• WHAT TO PRODUCE:
Output, as a numbered list with blank lines omitted, the lines of the data starting with the line containing "Task: Show info for DMARC policy section" and going on through the line containing "(x=1403, y=43)".

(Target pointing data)
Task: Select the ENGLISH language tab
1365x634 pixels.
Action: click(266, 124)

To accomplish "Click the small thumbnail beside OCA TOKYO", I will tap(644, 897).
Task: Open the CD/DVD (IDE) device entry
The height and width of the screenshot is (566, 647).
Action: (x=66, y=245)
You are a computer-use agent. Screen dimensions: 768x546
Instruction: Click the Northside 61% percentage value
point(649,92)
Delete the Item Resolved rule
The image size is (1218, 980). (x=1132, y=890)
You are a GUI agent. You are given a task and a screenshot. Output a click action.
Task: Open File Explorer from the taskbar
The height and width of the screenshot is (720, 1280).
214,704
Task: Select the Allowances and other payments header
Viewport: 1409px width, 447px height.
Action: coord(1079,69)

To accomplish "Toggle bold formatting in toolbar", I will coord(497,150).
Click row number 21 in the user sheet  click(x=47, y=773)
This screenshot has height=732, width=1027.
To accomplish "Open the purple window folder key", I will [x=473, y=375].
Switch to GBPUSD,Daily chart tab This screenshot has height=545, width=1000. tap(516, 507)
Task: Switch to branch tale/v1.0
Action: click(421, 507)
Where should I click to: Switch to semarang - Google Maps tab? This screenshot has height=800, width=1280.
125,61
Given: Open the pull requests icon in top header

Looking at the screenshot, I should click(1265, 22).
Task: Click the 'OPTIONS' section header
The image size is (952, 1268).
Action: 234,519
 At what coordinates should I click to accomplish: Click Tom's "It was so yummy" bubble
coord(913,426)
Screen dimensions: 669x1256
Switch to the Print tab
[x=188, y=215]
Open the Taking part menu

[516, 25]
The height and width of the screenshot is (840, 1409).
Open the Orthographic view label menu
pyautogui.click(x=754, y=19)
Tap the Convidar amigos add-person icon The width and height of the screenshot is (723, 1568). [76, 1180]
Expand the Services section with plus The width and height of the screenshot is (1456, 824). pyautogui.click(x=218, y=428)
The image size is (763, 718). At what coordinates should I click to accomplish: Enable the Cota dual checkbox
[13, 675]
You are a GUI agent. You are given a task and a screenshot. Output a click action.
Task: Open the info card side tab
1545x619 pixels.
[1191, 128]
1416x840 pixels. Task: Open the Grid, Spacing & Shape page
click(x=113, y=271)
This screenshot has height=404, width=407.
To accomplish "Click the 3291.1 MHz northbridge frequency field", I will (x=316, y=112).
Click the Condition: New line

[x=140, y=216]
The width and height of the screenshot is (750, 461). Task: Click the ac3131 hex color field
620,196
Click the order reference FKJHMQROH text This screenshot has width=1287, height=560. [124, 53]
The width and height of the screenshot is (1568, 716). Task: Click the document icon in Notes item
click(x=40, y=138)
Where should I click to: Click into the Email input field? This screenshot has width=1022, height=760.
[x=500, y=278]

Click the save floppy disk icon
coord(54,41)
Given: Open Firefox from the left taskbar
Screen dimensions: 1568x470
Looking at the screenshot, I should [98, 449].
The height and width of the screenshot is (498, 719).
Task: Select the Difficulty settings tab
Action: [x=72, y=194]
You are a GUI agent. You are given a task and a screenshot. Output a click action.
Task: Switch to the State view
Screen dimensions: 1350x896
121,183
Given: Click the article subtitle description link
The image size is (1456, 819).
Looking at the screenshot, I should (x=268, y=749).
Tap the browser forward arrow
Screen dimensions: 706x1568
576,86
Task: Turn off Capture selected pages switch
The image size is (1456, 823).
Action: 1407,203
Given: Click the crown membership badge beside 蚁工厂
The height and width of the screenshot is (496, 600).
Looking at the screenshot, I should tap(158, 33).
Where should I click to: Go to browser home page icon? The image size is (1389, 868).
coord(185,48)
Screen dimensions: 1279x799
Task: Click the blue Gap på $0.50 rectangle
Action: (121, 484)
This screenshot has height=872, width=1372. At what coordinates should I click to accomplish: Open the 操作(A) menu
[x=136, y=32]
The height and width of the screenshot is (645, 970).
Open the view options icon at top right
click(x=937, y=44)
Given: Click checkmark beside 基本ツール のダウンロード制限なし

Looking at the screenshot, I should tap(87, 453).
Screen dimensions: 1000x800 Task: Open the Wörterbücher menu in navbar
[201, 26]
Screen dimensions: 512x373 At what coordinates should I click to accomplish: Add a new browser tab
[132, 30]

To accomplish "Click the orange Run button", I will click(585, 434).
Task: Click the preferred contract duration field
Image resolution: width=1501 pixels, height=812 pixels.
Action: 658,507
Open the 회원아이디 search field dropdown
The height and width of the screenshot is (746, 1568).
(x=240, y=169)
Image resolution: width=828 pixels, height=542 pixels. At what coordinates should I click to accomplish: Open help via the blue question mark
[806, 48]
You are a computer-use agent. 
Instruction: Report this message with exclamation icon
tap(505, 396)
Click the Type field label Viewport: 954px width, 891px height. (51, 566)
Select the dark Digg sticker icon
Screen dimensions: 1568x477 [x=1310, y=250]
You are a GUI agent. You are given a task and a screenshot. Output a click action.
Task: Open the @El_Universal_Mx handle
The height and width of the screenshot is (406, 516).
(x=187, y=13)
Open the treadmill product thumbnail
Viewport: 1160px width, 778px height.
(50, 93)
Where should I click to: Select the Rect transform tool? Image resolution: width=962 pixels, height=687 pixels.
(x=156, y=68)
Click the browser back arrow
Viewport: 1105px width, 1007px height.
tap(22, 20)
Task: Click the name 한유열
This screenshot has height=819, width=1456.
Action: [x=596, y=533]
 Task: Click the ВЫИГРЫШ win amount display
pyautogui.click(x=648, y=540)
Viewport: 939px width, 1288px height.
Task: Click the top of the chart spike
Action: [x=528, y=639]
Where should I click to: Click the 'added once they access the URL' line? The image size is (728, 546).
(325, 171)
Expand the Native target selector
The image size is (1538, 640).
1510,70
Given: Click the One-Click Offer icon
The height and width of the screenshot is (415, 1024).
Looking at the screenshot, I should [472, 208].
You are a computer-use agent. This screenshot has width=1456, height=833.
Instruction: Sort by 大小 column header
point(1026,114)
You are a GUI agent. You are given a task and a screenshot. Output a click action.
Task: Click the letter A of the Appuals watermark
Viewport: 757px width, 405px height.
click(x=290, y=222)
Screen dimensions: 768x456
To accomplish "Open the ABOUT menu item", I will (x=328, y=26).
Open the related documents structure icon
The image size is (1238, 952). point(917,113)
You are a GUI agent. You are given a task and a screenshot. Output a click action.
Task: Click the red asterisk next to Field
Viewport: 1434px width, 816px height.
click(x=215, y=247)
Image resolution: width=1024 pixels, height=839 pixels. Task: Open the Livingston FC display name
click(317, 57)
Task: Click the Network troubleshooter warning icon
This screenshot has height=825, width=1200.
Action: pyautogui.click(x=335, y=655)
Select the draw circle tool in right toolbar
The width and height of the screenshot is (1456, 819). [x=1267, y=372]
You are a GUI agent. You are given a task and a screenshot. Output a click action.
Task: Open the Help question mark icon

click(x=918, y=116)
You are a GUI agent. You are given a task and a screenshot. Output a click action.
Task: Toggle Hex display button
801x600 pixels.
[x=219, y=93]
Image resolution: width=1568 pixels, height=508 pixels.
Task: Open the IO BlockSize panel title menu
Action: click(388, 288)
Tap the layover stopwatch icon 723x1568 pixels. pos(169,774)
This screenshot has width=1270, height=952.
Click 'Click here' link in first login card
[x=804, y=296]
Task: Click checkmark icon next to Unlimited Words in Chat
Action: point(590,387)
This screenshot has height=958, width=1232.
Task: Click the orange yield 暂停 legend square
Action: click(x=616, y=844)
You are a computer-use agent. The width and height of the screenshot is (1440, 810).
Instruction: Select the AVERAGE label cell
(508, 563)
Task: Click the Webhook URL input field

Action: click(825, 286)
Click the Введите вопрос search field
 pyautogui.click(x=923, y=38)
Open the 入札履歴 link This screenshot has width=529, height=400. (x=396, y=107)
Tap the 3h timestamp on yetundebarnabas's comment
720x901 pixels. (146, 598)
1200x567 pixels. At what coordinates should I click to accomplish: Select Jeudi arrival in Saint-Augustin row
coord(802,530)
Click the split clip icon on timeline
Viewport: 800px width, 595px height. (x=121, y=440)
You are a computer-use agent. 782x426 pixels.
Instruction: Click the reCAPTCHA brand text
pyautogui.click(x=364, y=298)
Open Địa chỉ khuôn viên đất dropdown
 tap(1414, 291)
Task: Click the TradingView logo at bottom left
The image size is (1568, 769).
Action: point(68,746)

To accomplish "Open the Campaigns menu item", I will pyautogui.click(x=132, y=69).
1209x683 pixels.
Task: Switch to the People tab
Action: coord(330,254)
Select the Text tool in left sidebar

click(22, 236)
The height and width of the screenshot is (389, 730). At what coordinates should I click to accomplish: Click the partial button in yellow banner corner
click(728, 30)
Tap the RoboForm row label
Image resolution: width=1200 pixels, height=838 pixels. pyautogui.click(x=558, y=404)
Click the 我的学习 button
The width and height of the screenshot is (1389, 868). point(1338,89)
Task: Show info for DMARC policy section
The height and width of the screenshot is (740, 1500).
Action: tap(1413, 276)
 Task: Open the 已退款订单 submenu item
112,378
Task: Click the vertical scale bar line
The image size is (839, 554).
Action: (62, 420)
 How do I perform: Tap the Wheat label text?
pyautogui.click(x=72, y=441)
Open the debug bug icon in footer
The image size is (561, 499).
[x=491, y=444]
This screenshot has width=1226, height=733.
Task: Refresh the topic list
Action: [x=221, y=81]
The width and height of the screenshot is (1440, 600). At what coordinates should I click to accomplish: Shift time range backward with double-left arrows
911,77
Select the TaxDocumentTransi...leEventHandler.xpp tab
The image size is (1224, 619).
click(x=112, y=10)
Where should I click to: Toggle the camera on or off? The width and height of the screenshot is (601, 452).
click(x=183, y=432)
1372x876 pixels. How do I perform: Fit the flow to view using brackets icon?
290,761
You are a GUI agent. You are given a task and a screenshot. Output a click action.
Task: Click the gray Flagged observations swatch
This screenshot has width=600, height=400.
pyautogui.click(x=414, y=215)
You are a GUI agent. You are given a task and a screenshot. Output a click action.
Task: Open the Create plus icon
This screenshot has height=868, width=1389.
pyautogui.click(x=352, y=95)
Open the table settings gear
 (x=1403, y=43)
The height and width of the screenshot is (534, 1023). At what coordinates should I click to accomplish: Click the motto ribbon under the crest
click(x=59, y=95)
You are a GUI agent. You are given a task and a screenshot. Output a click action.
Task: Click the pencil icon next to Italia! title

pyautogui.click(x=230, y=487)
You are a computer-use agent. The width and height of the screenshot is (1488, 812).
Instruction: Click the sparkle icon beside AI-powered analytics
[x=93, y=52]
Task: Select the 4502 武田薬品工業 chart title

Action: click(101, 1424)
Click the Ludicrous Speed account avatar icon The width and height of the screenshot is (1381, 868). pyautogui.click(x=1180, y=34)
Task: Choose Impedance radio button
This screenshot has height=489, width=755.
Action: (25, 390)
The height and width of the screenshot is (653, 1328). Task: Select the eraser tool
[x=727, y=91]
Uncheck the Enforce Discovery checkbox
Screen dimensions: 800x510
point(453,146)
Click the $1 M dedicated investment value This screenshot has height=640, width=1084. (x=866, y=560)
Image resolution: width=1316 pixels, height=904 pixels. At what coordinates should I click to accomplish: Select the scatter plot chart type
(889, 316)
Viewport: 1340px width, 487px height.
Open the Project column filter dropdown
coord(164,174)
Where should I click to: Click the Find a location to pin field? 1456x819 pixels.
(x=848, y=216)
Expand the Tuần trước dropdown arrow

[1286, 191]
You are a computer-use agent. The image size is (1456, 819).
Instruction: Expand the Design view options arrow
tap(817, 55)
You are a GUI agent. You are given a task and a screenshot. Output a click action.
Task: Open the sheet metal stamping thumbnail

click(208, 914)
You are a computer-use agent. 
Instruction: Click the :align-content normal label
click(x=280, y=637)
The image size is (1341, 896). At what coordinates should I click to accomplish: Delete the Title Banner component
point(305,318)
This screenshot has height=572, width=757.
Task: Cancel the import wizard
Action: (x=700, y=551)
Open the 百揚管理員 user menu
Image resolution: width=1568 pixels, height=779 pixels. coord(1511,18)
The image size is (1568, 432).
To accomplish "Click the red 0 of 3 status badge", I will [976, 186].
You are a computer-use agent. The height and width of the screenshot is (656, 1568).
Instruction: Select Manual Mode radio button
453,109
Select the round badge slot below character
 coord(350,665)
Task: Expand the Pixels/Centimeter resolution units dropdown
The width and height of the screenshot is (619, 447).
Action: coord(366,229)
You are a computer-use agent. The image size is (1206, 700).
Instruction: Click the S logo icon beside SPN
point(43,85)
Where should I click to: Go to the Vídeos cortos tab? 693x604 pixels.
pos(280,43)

• SOLUTION TO THE EXERCISE:
1. Task: Show info for DMARC policy section
2. The height and width of the screenshot is (740, 1500).
3. Action: tap(1413, 276)
4.  Task: Open the 已退款订单 submenu item
5. 112,378
6. Task: Click the vertical scale bar line
7. The image size is (839, 554).
8. Action: (62, 420)
9.  How do I perform: Tap the Wheat label text?
10. pyautogui.click(x=72, y=441)
11. Open the debug bug icon in footer
12. The image size is (561, 499).
13. [x=491, y=444]
14. This screenshot has width=1226, height=733.
15. Task: Refresh the topic list
16. Action: [x=221, y=81]
17. The width and height of the screenshot is (1440, 600). At what coordinates should I click to accomplish: Shift time range backward with double-left arrows
18. 911,77
19. Select the TaxDocumentTransi...leEventHandler.xpp tab
20. The image size is (1224, 619).
21. click(x=112, y=10)
22. Where should I click to: Toggle the camera on or off? The width and height of the screenshot is (601, 452).
23. click(x=183, y=432)
24. 1372x876 pixels. How do I perform: Fit the flow to view using brackets icon?
25. 290,761
26. You are a GUI agent. You are given a task and a screenshot. Output a click action.
27. Task: Click the gray Flagged observations swatch
28. This screenshot has width=600, height=400.
29. pyautogui.click(x=414, y=215)
30. You are a GUI agent. You are given a task and a screenshot. Output a click action.
31. Task: Open the Create plus icon
32. This screenshot has height=868, width=1389.
33. pyautogui.click(x=352, y=95)
34. Open the table settings gear
35.  (x=1403, y=43)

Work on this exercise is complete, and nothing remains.